__WHAT TO PRODUCE__
Give back the whole listing verbatim, printing none of its pictures.
--
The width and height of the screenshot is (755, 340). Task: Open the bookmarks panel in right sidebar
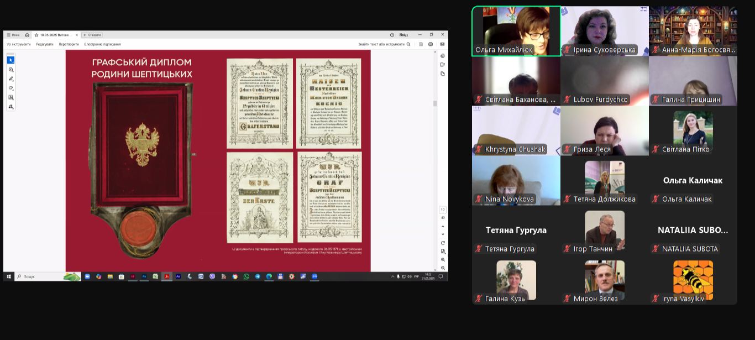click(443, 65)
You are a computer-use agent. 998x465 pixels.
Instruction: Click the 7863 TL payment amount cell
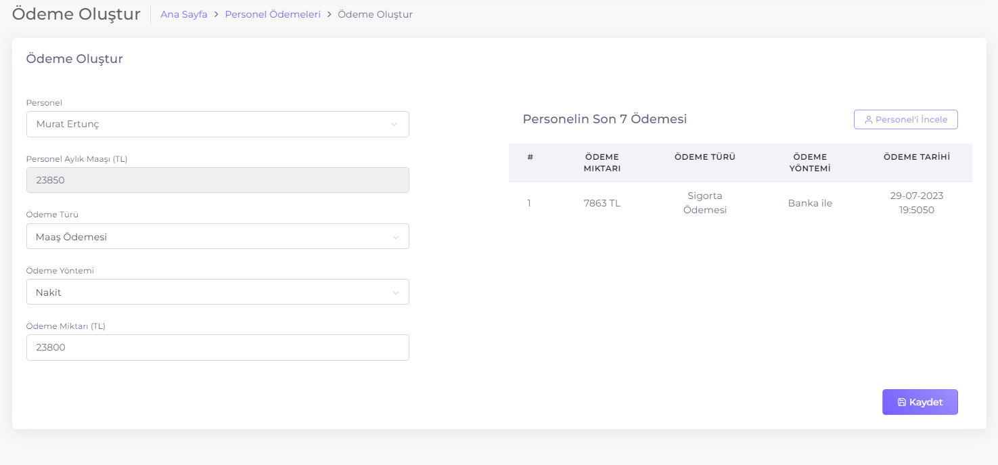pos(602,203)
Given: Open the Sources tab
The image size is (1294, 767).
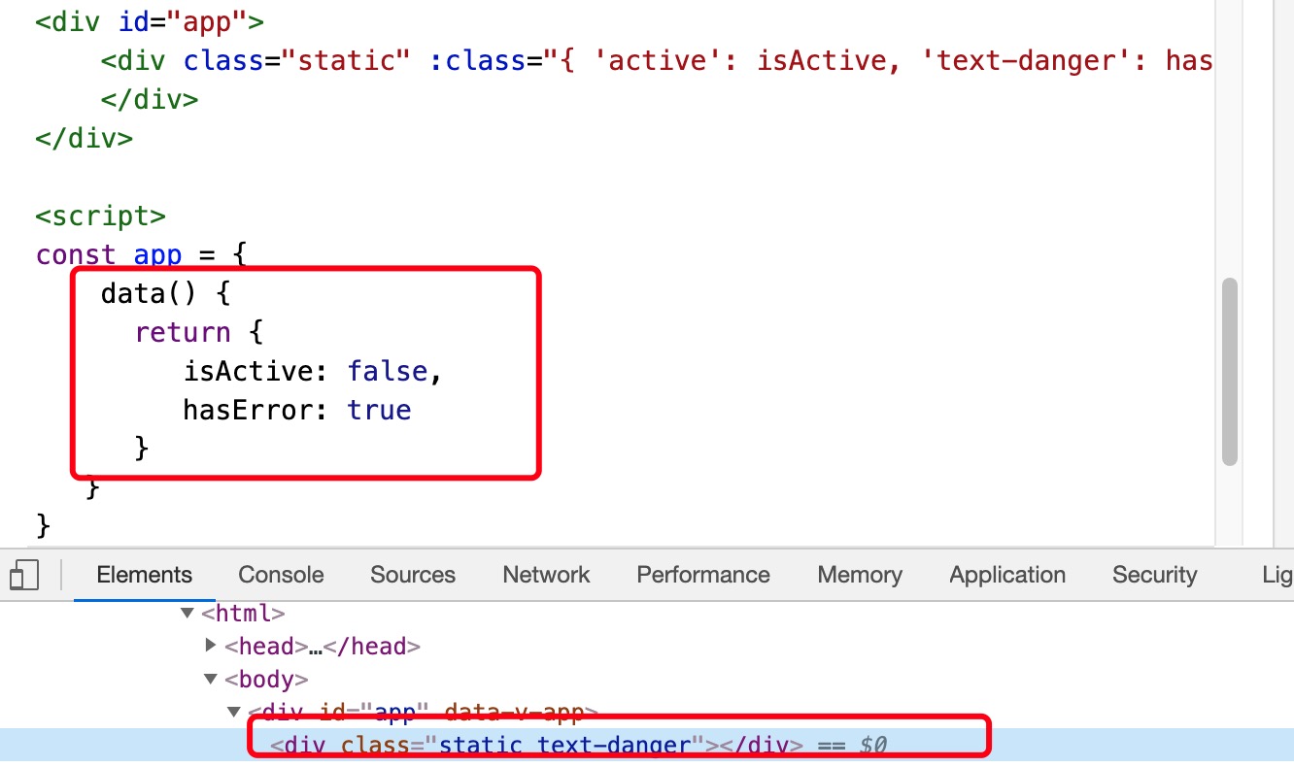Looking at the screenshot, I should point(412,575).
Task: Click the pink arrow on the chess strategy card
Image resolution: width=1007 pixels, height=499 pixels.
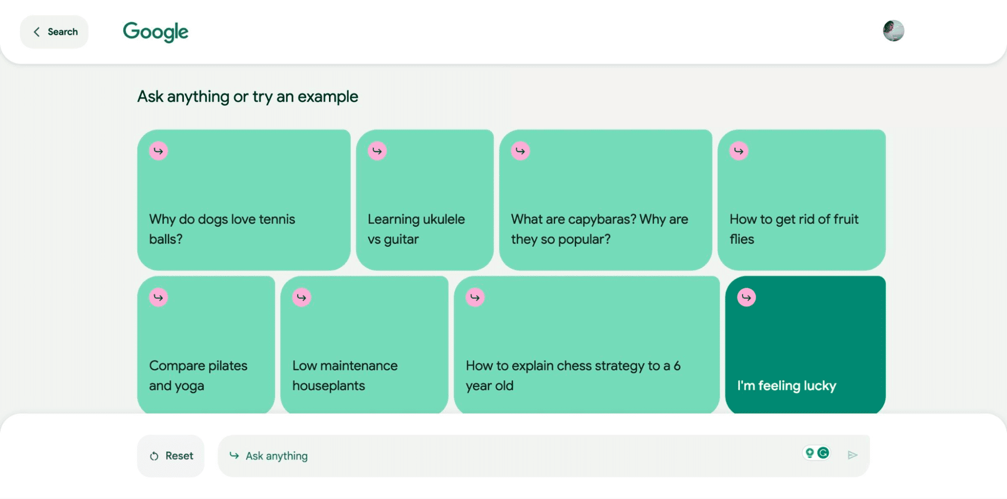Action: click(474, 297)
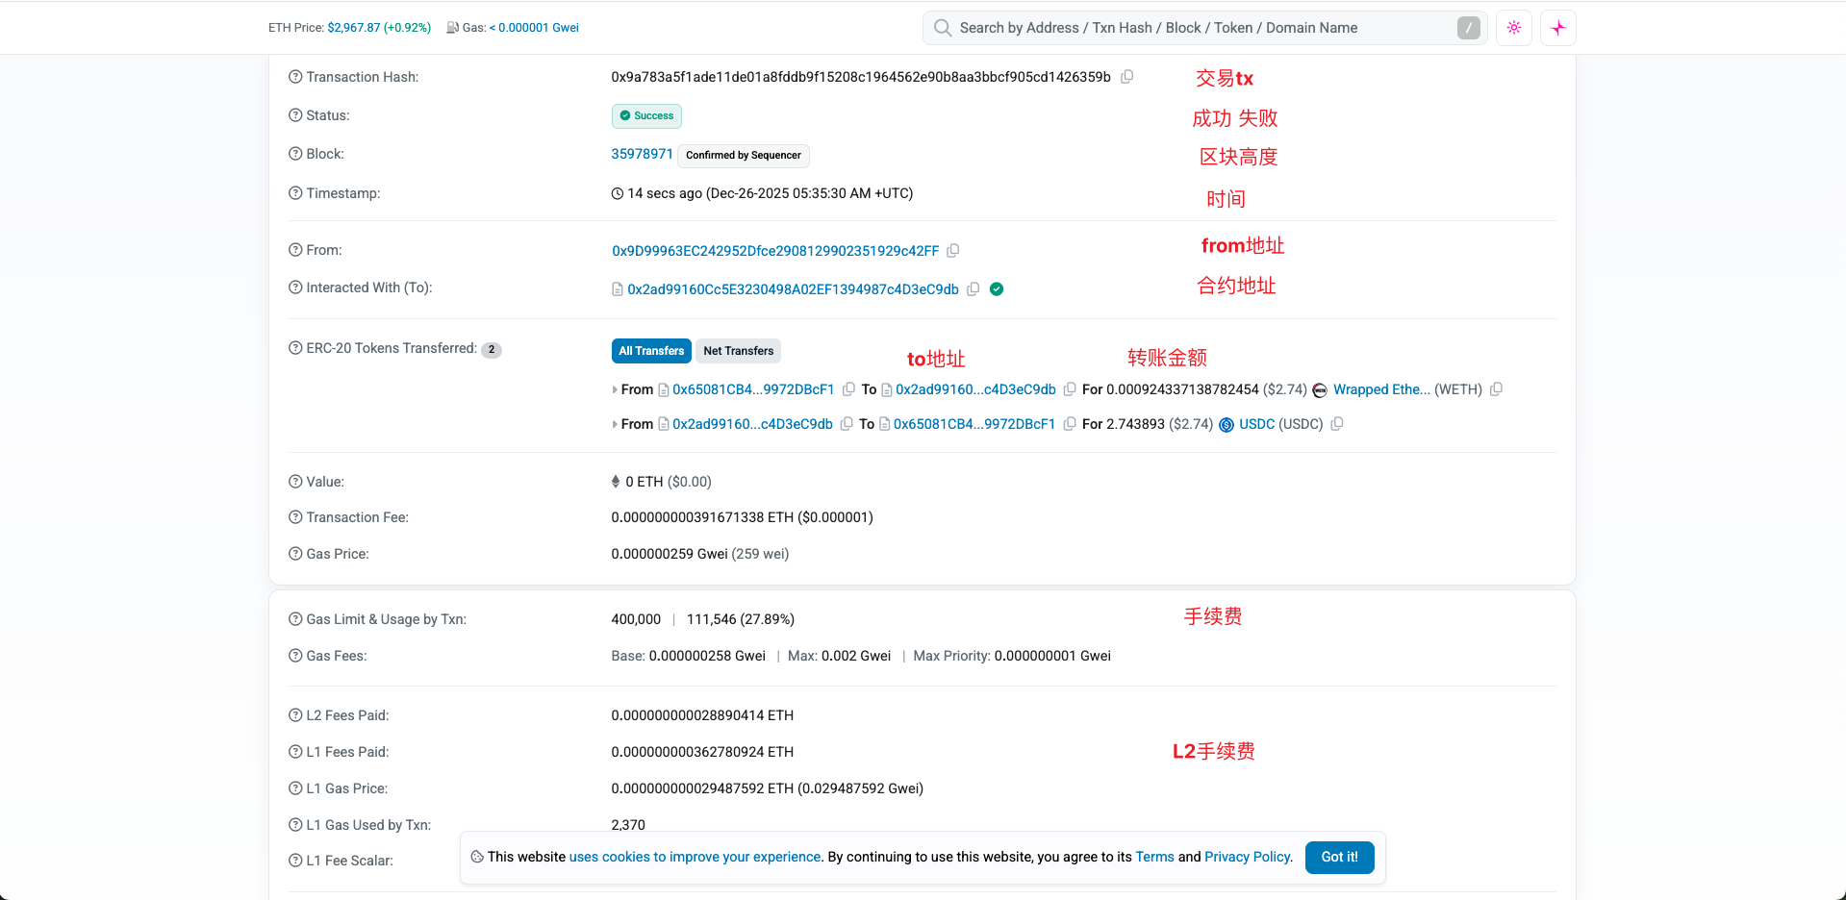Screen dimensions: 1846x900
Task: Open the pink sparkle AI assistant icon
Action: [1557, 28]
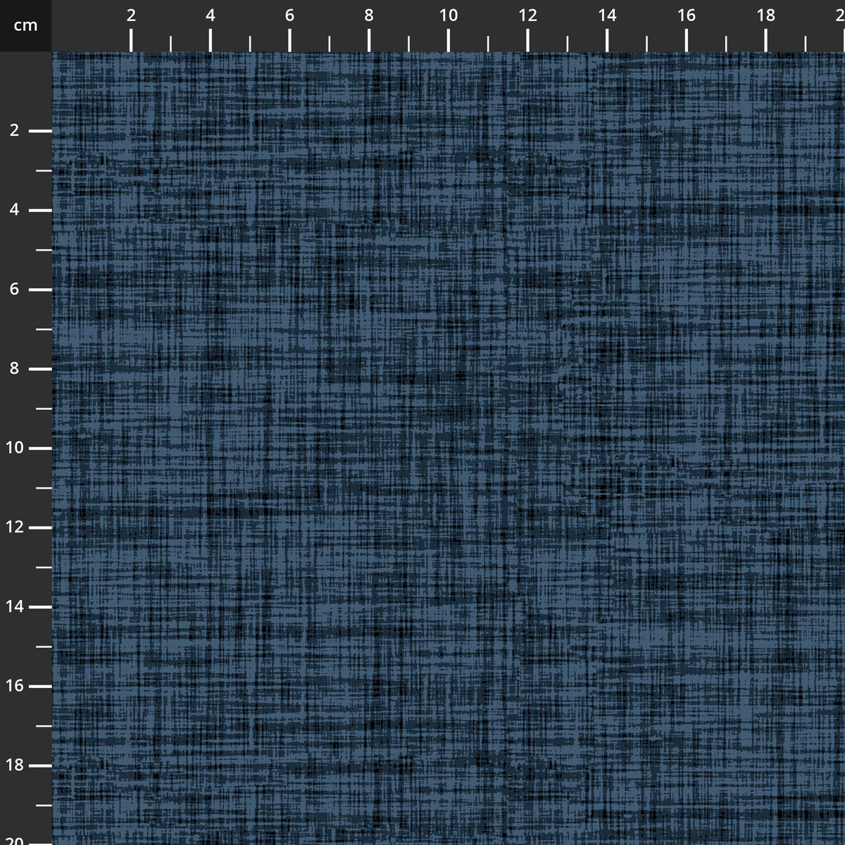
--
__SOLVED PROBLEM__
The width and height of the screenshot is (755, 340). Task: Open the bookmarks panel in right sidebar
click(443, 65)
You are a computer-use agent. 998x465 pixels.
Instruction: Click the 7863 TL payment amount cell
pos(602,203)
Given: Open the Sources tab
The image size is (1294, 767).
Looking at the screenshot, I should point(412,575).
Task: Click the pink arrow on the chess strategy card
Image resolution: width=1007 pixels, height=499 pixels.
Action: click(474, 297)
Screen dimensions: 1846x900
Task: Open the pink sparkle AI assistant icon
Action: [1557, 28]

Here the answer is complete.